==== TEKST ====

Gniew Natury - Melissa Darwood "Luonto" - Recenzja
"To jest ostrzeżenie. Natura nie daje sobie z wami rady. Jesteście za ekspansywni, za chciwi i nienasyceni. Udajecie, że dostrzegacie problem, że robicie coś, by naprawić całe zło, które wyrządzacie. Ogłaszacie akcje typu dzień bez samochodu - prychnął. - Jeden dzień? Serio? Uspokajacie swoje sumienia działaniami, które nie są nawet ułamkiem jednego procenta tego, co powinniście zrobić, by życie na Ziemi przetrwało." - s. 29
Swego czasu o "Luonto" mówiło tak wiele osób, że nie sposób było nie wiedzieć o istnieniu tej książki. Co jednak charakterystyczne wszyscy bardzo oszczędnie opisywali fabułę i niezmiennie podkreślali, że w pewnym momencie było wielkie pufff! Nie wiem, czy twist fabularny to dobre określenie, bo emocje recenzentów był naprawdę duże. Zacznijmy jednak od początku.

====

■ **ZADANIE 1**:
Jaką akcję wymienia cytat przytoczony na początku recenzji?
■ **ZADANIE 2**:
Powtórz słowo w słowo fragment recenzji: zacznij od słów „Gniew Natury - Melissa”, a skończ po słowach „jednak od początku.”.
Dalsze wiersze to osobny materiał, niezwiązany z recenzją.

==== SEKCJA DANYCH ====

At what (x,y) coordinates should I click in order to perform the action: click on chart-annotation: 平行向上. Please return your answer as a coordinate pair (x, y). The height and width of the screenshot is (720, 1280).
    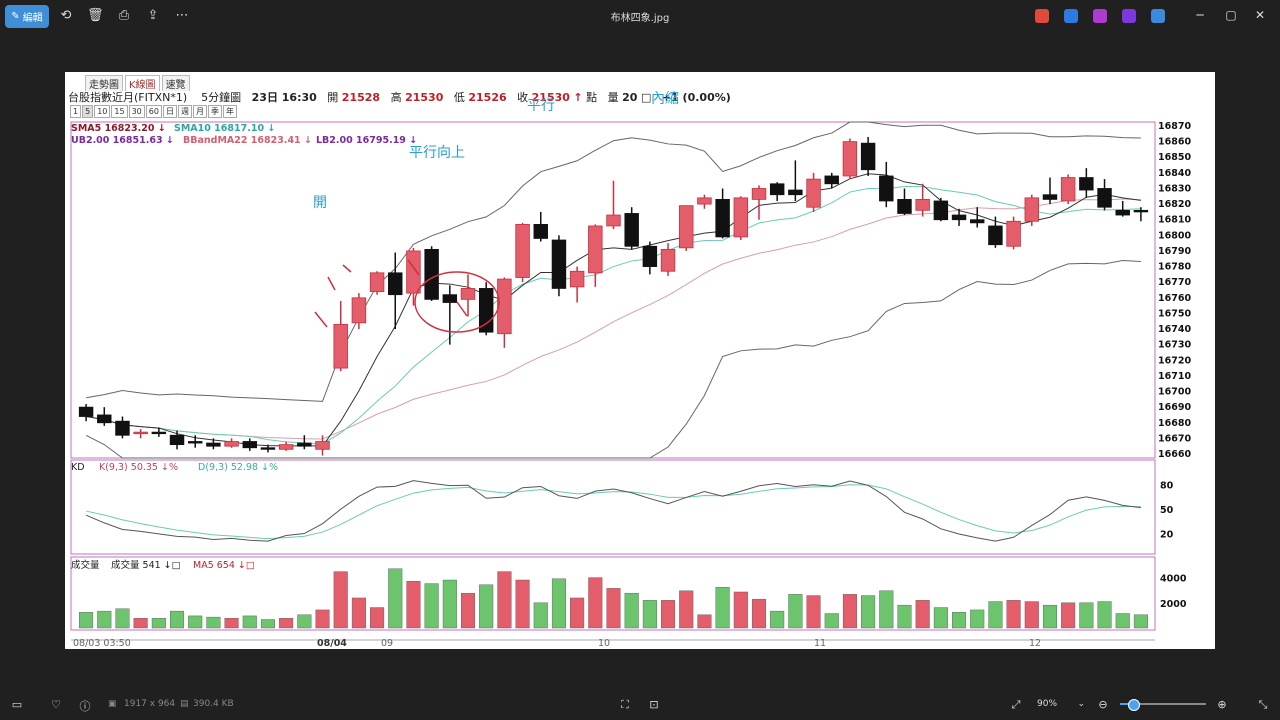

====

■ **ROZWIĄZANIE ZADANIA 1**:
Dzień bez samochodu.

■ **ROZWIĄZANIE ZADANIA 2**:
Gniew Natury - Melissa Darwood "Luonto" - Recenzja
"To jest ostrzeżenie. Natura nie daje sobie z wami rady. Jesteście za ekspansywni, za chciwi i nienasyceni. Udajecie, że dostrzegacie problem, że robicie coś, by naprawić całe zło, które wyrządzacie. Ogłaszacie akcje typu dzień bez samochodu - prychnął. - Jeden dzień? Serio? Uspokajacie swoje sumienia działaniami, które nie są nawet ułamkiem jednego procenta tego, co powinniście zrobić, by życie na Ziemi przetrwało." - s. 29
Swego czasu o "Luonto" mówiło tak wiele osób, że nie sposób było nie wiedzieć o istnieniu tej książki. Co jednak charakterystyczne wszyscy bardzo oszczędnie opisywali fabułę i niezmiennie podkreślali, że w pewnym momencie było wielkie pufff! Nie wiem, czy twist fabularny to dobre określenie, bo emocje recenzentów był naprawdę duże. Zacznijmy jednak od początku.